Intimidazioni, “pizzo” e omertà. Così agiva la famiglia Bandiera

Rho, le motivazioni della sentenza che ha condannato i boss della “locale” di ‘ndrangheta

Uno dei frame dell'Operazione della Dda dell'anno scorso

Uno dei frame dell'Operazione della Dda dell'anno scorso

Milano, 15 febbraio 2024 – Lo “sfruttamento della forza di intimidazione, ben conosciuta e temuta dalle vittime, ha avuto il suo tipico riflesso esterno in termini di assoggettamento ed omertà”, dato che “tutte le persone offese” si sono “ben guardate dallo sporgere denuncia per le violenze” e “minacce subite”, anche perché “terrorizzate”.

Lo scrive la gup di Milano Anna Magelli nelle motivazioni della sentenza con cui, il 14 novembre, nel processo abbreviato a carico di una quarantina di imputati ha condannato i presunti boss della ‘ndrangheta della “locale” di Rho, nel Milanese.
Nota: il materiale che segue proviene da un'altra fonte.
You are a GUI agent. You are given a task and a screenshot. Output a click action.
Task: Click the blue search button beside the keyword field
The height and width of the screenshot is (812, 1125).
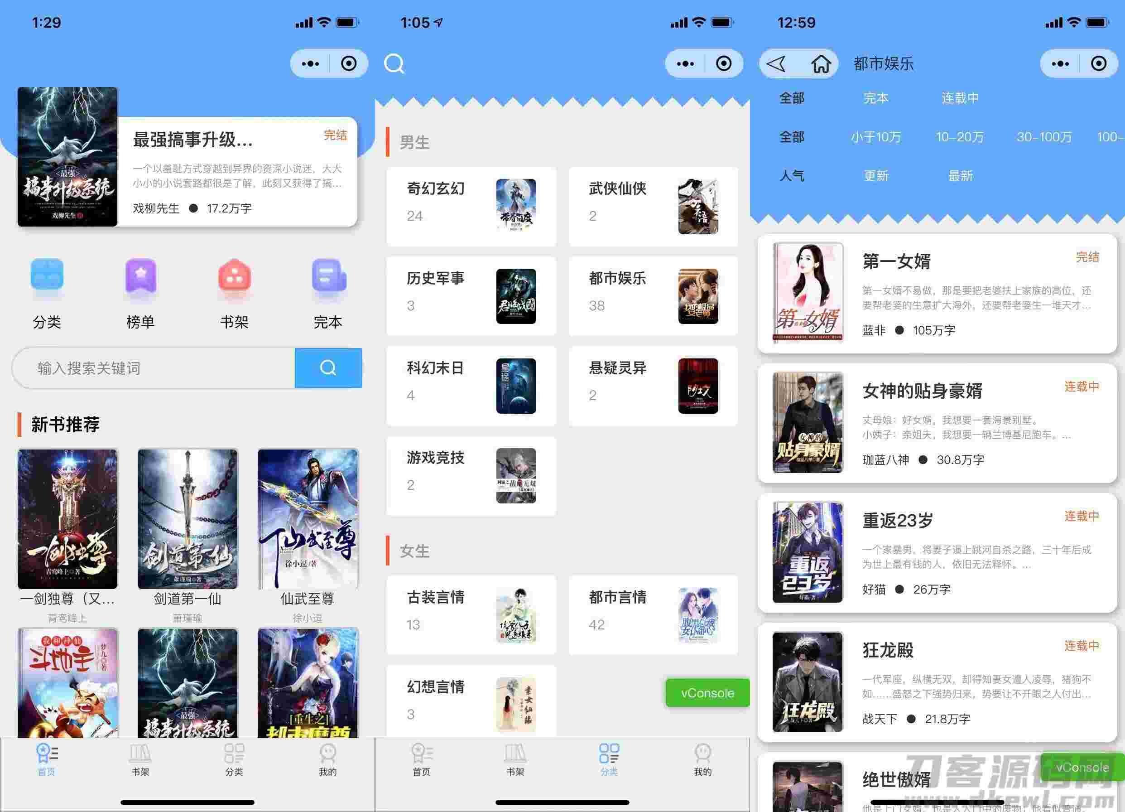[x=328, y=368]
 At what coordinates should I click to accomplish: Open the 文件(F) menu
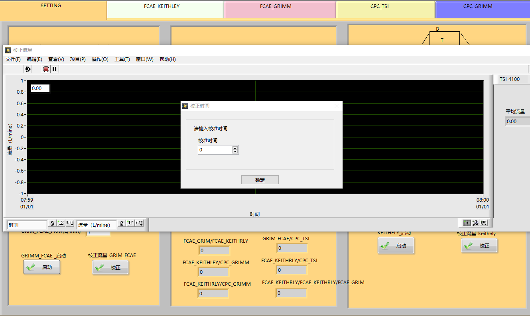13,59
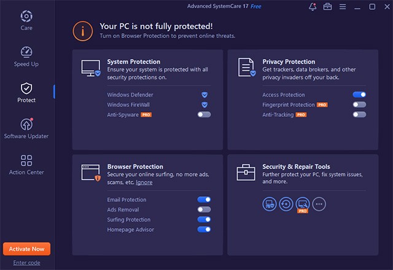Open the toolbox briefcase icon in title bar
Viewport: 393px width, 270px height.
pyautogui.click(x=327, y=7)
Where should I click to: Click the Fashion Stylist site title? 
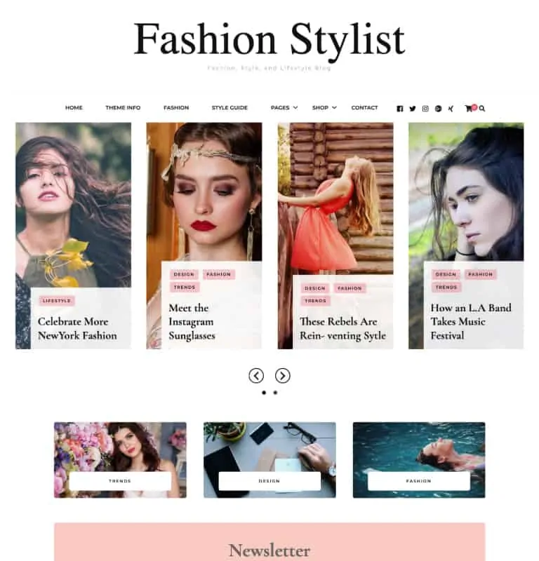tap(269, 39)
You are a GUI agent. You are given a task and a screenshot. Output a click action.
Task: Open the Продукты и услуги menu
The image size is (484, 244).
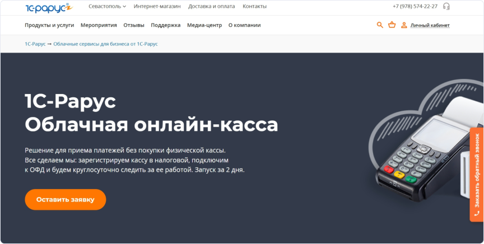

Tra gli altri sono stati inflitti 10 anni e 10 mesi a Gaetano Bandiera, 75 anni, uno degli storici boss della mafia calabrese in Lombardia. Secondo le indagini della Squadra mobile milanese e del pm della Dda Alessandra Cerreti, il clan avrebbe agito sia con arcaici metodi intimidatori, come “teste di maiale” lasciate fuori dalle porte, il “controllo del territorio” col “pizzo”, traffici di cocaina e armi, ma anche con la più moderna “vocazione imprenditoriale”.

La “locale” di Rho

La giudice nelle oltre 600 pagine di motivazioni parla della “ricostituzione della locale di Rho, sebbene in composizione soggettiva molto diversa da quella storica, rispetto alla quale ricorre soltanto la figura” di Gaetano Bandiera e del figlio Cristian, condannato a 16 anni e 8 mesi.

La gup, riconoscendo l'imputazione di associazione mafiosa, ha assolto, però, gli imputati dall'accusa di associazione finalizzata al narcotraffico, condannando per singoli episodi di spaccio. Per Gaetano Bandiera, difeso dall’avvocato Amedeo Rizza, la Procura aveva chiesto 16 anni ed è arrivata una condanna a 10 anni e 10 mesi, con l'assoluzione anche per alcuni episodi di estorsione e pure dal caso di una presunta falsa invalidità con cui, secondo l'accusa, sarebbe riuscito (fu condannato ad oltre 13 anni dopo la famosa operazione “Infinito” del 2010) ad ottenere il differimento pena e ad uscire dal carcere simulando “difficoltà motorie”. Secondo il gup, da parte sua non ci sono state “dichiarazioni mendaci” sulle sue condizioni.